2. AC Circuits & Impedance
This calculator focuses on DC (direct current). In AC (alternating current) circuits—like your wall outlet—we must consider frequency. Resistance becomes impedance (Z), which combines:
- Resistance (R): Constant, frequency-independent opposition to current.
- Inductive reactance (XL): Opposition due to inductors and coils, which increases with frequency.
- Capacitive reactance (XC): Opposition due to capacitors, which decreases with frequency.
The same basic idea of Ohm’s Law still appears in AC as \( V = I Z \), but you must use complex numbers and phasors to capture phase shifts. For pure DC resistor networks, the Ohm’s Law calculator above is exact. For AC power factor and impedance calculations, you’ll need additional tools and formulas.
Safety & Component Selection
If the calculator says you are dissipating 0.4 W, do not use a 0.5 W resistor. It will run extremely hot and may discolor the board. Use a 1 W resistor instead, and make sure it has some room to breathe.
The same logic applies to voltage and current ratings: leave safety margins on every spec, not just resistance and power.
Frequently Asked Questions
What is Ohm’s Law in simple terms?
Ohm’s Law says that voltage equals current times resistance. If you increase voltage or decrease resistance, current goes up. The basic formula is \( V = I \times R \).
How do I use an Ohm’s Law calculator?
Pick which value you want to solve for (volts, amps, ohms, or watts), then enter any two of the remaining values. The calculator automatically rearranges the Ohm’s Law and power equations to find the missing quantity.
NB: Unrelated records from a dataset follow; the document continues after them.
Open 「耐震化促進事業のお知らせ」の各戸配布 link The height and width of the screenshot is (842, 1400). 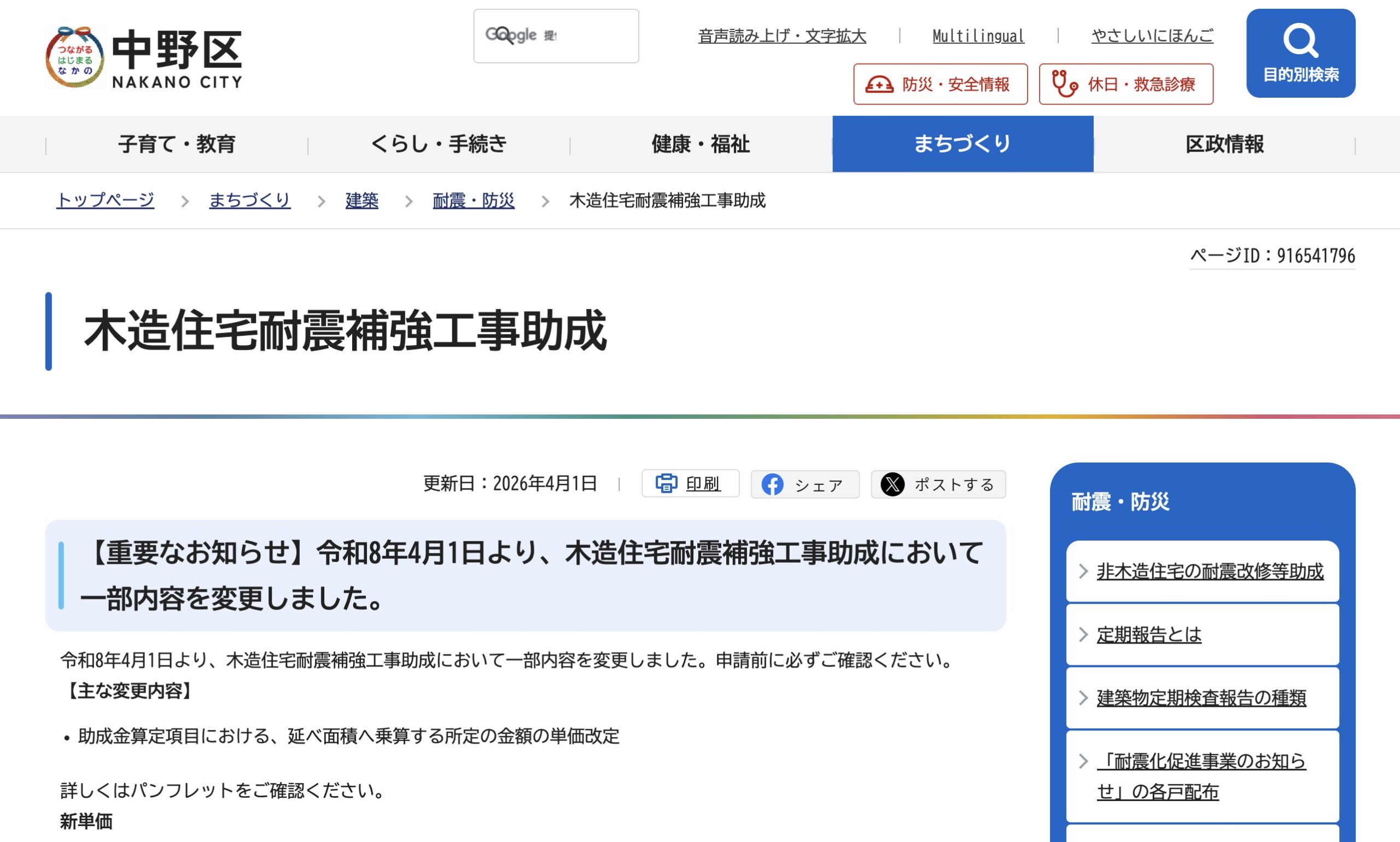tap(1201, 776)
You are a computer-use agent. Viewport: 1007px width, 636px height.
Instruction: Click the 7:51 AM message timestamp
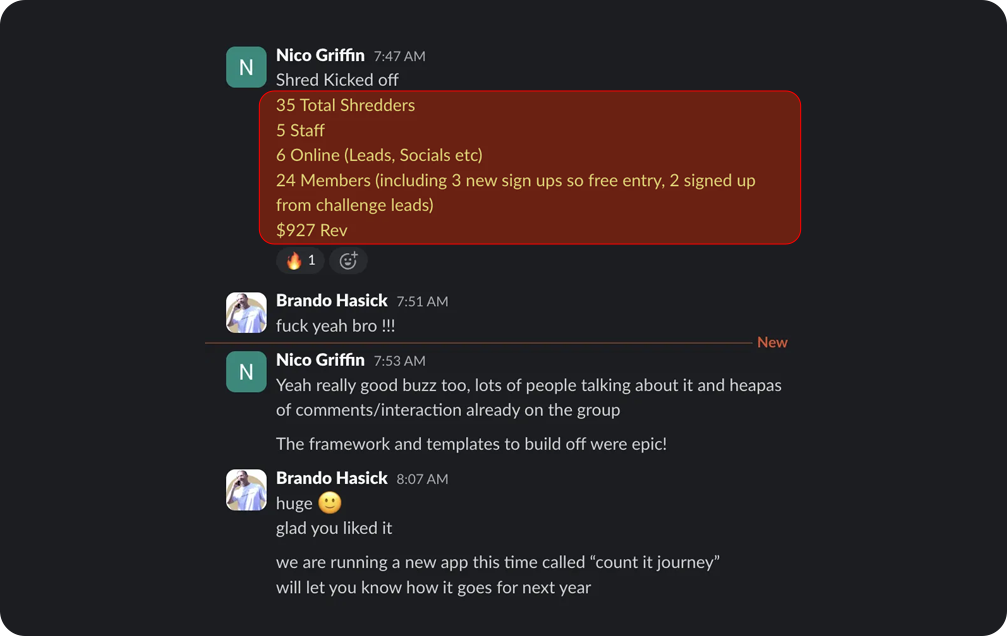(422, 302)
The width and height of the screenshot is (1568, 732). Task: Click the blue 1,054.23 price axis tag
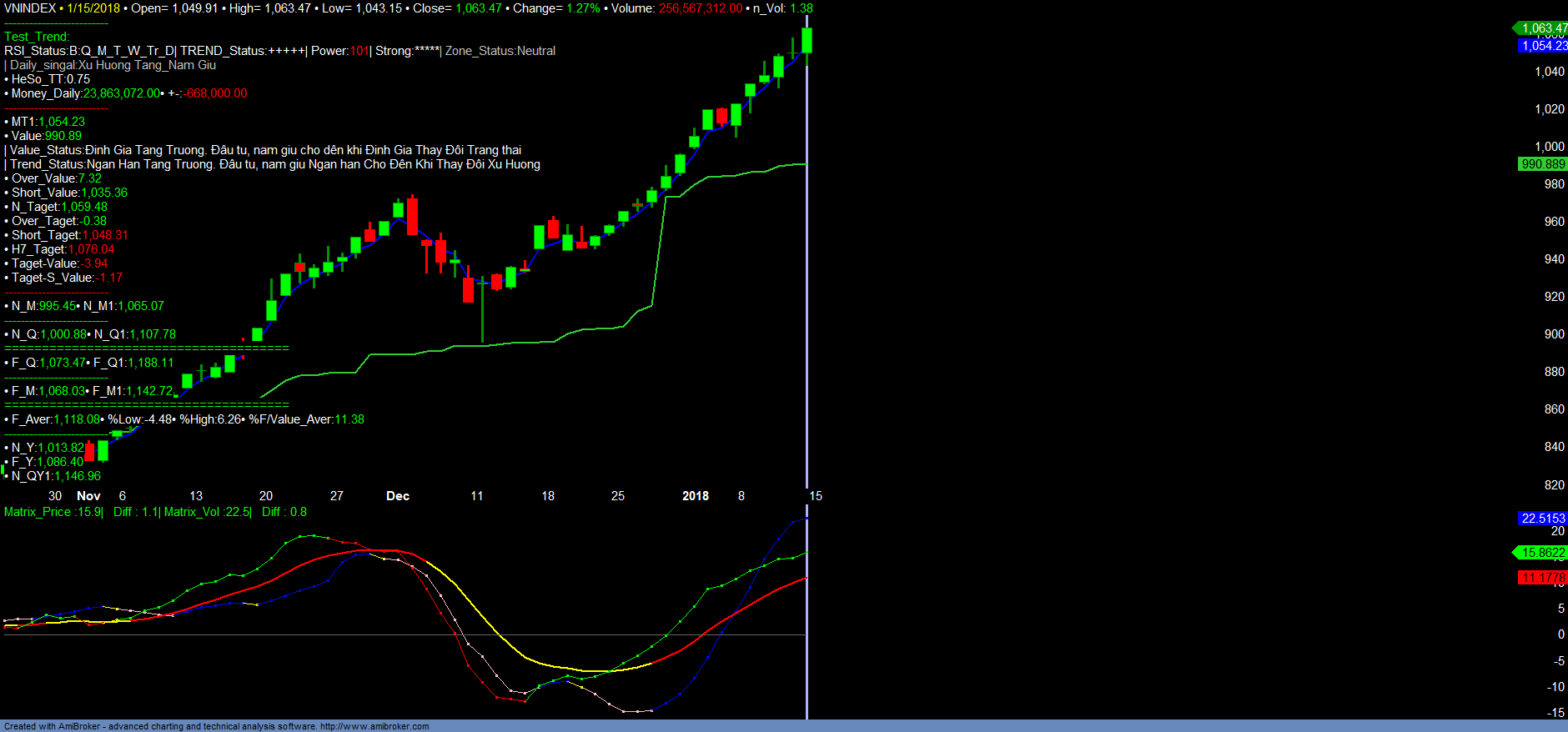pyautogui.click(x=1543, y=46)
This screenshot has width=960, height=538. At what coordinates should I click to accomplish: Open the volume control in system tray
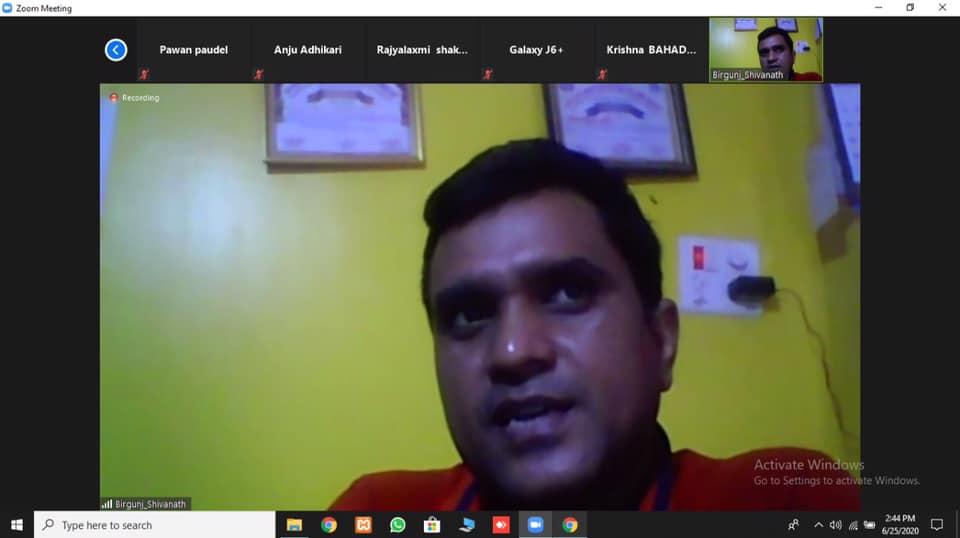tap(835, 525)
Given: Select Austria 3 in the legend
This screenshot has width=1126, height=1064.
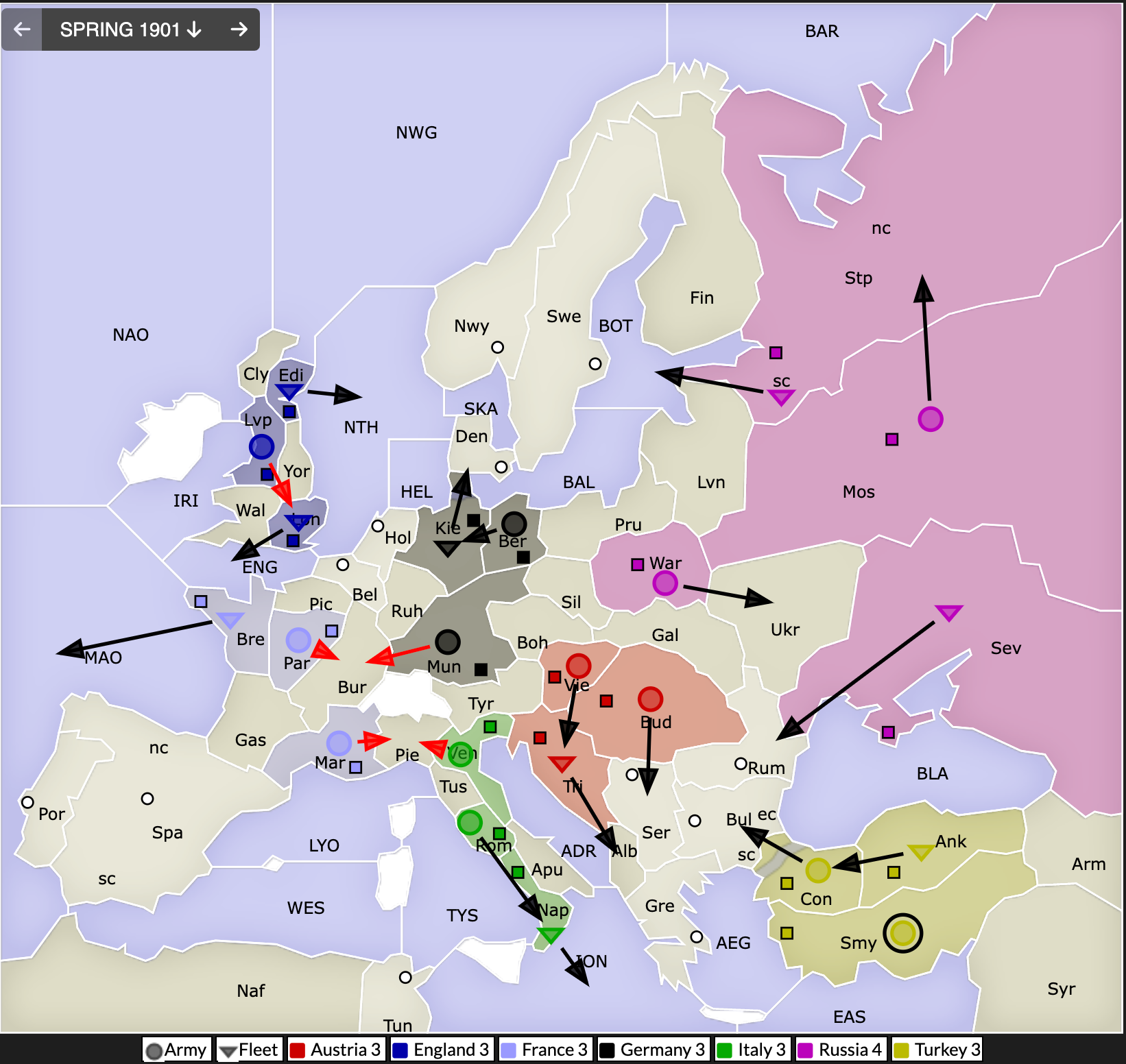Looking at the screenshot, I should tap(336, 1050).
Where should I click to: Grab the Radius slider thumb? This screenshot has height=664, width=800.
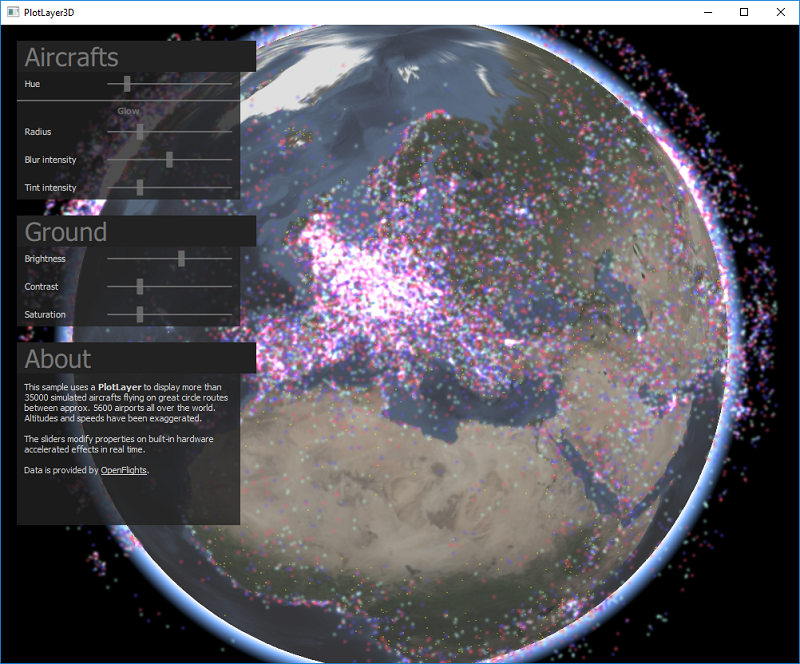[x=140, y=132]
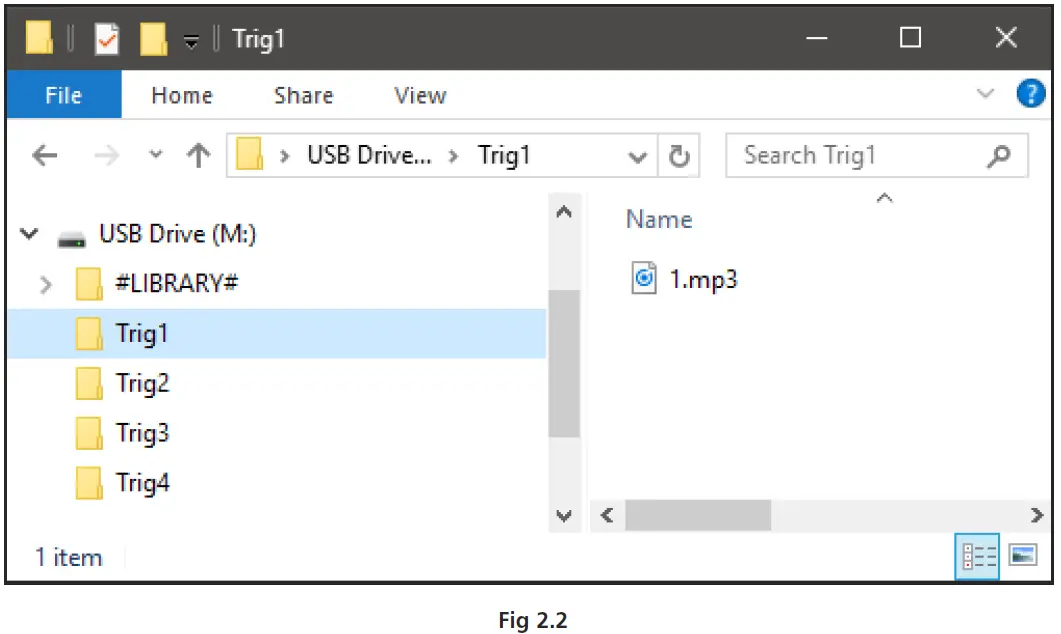This screenshot has height=634, width=1061.
Task: Switch to the Details view layout
Action: pos(977,557)
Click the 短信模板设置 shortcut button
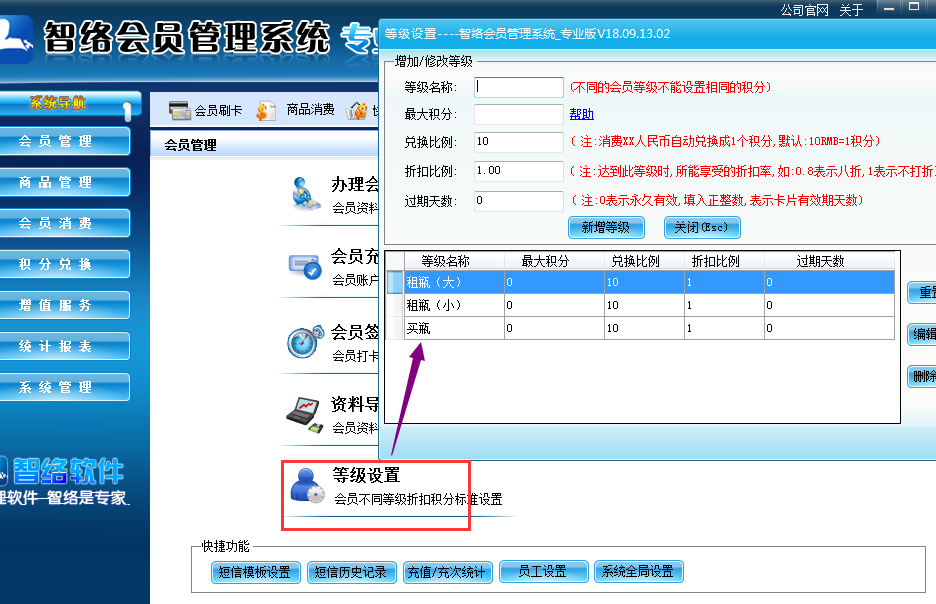Image resolution: width=936 pixels, height=604 pixels. (254, 572)
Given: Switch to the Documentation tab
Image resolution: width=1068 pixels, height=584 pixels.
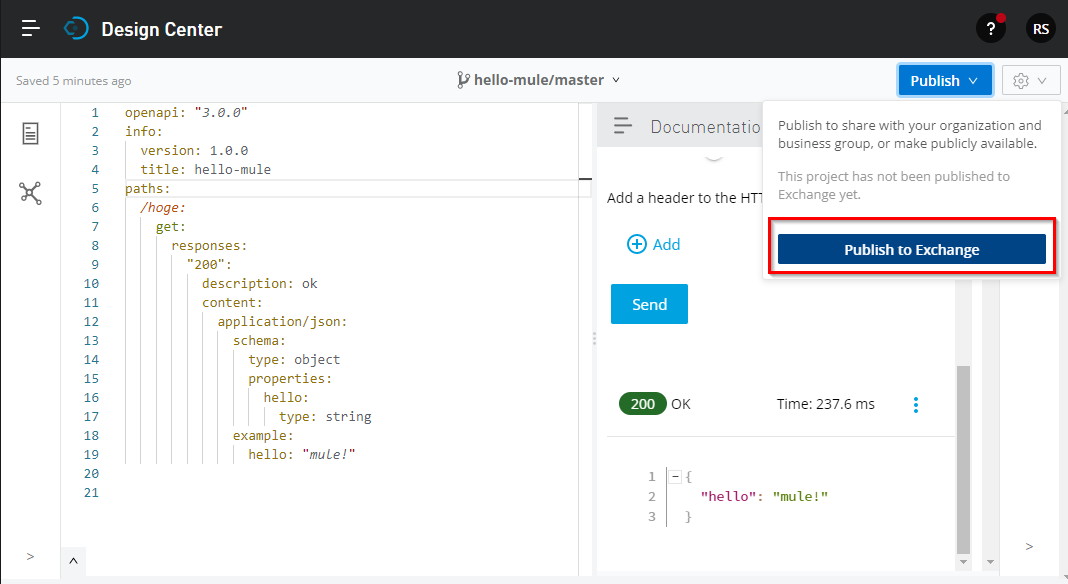Looking at the screenshot, I should point(706,127).
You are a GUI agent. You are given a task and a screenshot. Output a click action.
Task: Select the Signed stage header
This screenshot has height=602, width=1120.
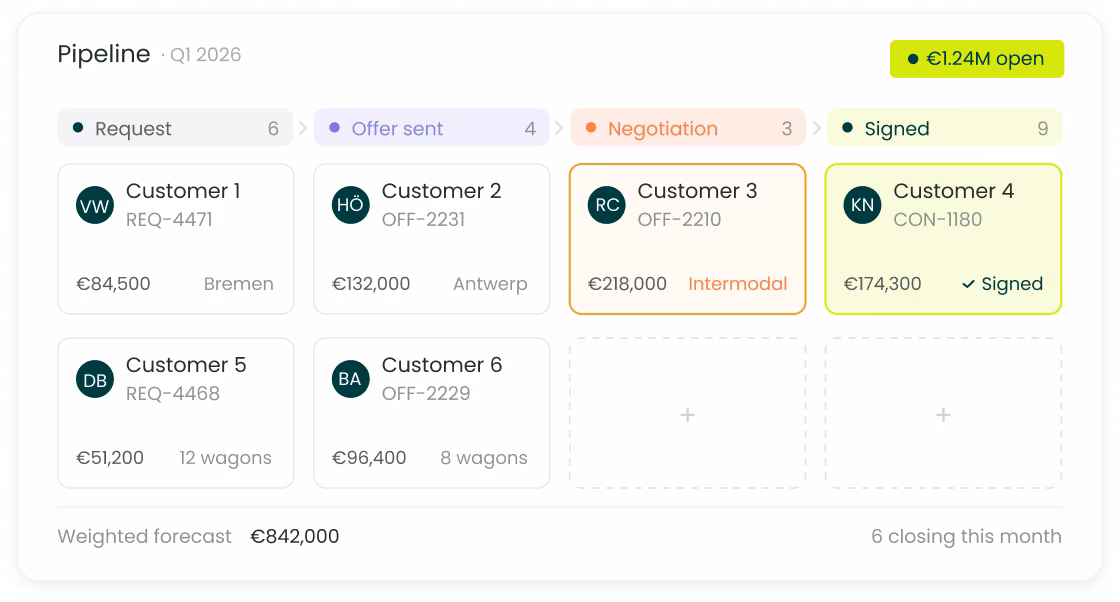944,128
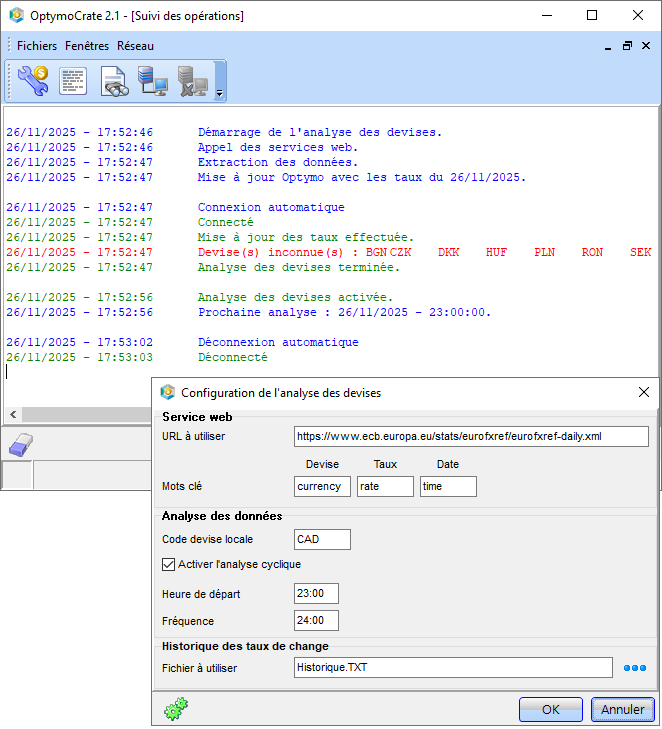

How do I calculate volts from ohms and amps?
Use the basic Ohm’s Law equation \( V = I \times R \). Multiply the current in amps (A) by the resistance in ohms (Ω) to get voltage in volts (V). In the calculator, choose Solve for Voltage, then enter current and resistance.
How do I calculate resistance using Ohm’s Law?
Rearrange the formula to \( R = \dfrac{V}{I} \). Divide the voltage in volts (V) by the current in amps (A). In the calculator, choose Solve for Resistance and enter your known voltage and current values.
What is the difference between Ohm’s Law and Watt’s Law?
Ohm’s Law relates voltage, current, and resistance: \( V = I \times R \). Watt’s Law relates power, voltage, and current: \( P = V \times I \). The Ohm’s Law calculator above combines both sets of equations so you can solve any of the four quantities.
Can this calculator determine wire gauge?
Indirectly. You can use it to find the current (amps) your load requires. Once you know the current, consult a wire gauge (AWG) chart to pick a wire size that handles that current safely for the length of run you have.
Why is my result in mW or mA?
In electronics, values are often very small. 0.02 A is harder to read than 20 mA (milliamps). This calculator automatically formats the result into milli- or kilo-units so it’s easier to interpret, without changing the actual underlying value.